The actual chronology isn't too hard to understand: Jace joins up with a criminal organization called the Infinite Consortium, befriends an assassin -- Kallist -- who looks remarkably similar to Jace, and ultimately breaks with the Consortium with Kallist. Kallist is bound to Ravnica, so Jace gets the brilliant idea of taking Kallist's mind, copying it into his own brain, and planeswalking away to a world where he can transplant Kallist's brain. This, it turns out, isn't actually a brilliant idea at all, and Jace, unable to hold both minds in his one brain, accidentally switches bodies with Kallist. He only realizes what has happened when "Jace" -- really Kallist -- is killed, and Jace's mind reverts to his own body.

And so it is that after all that endless deferral we finally meet Jace Beleren, a man who just got his best friend killed, a man who made a series of terrible miscalculations, a man (unknowingly) in love with a necromancer who orchestrated his best friend's death, a man kneeling in a Ravnican gutter and crying helplessly as he is forced to remember.

Now. I'm not arguing that waiting two years for the first Planeswalker novel after the Mending, and a year and a half for Jace's full development into an actual character, was great. In fact I think it was a pretty lousy situation that did serious damage to the storyline community. Some of the present day resentment toward Jace might even trace its origins all the way back to this frustrating chain of events and the gap between the compelling, tragic figure of Agents of Artifice and the more shallow and cliched character conveyed in promotional material.

But isn't it interesting that Jace always seems to be deferred, receding into mist, forever losing touch with and recovering connection to his own continuity? It's not just that he seems to keep ending up crying while being forced to remember all the terrible things that've happened to him. It's that we as readers seem to end up as befuddled as Jace, looking for the truth underneath the layer upon layer of misdirection and misrecollection. If Jace's smarmy, obnoxious, quip-filled flavor text seems off, well, that's not totally out of line with the fact that Jace has a history of using illusion magic to appear much healthier than he is.

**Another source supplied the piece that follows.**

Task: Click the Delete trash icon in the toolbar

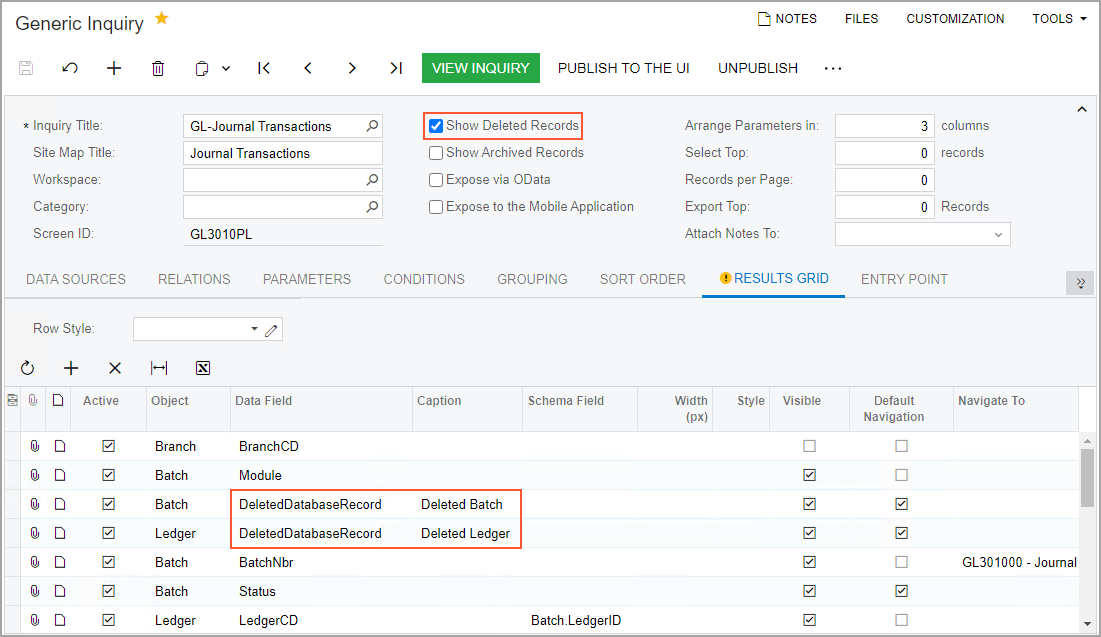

The whole kind of ridiculous history of the early post-Mending publishing model and its convulsions and failures isn't great taken on its own terms, but in its effect on Jace -- the whole experience we have of Jace as readers -- there's the spark of something really fascinating which the creative team is now fully capitalizing on. Join me next time as I continue to dive into Agents of Artifice, Rivals of Ixalan, and the history of how Jace's past came to be, retroactively.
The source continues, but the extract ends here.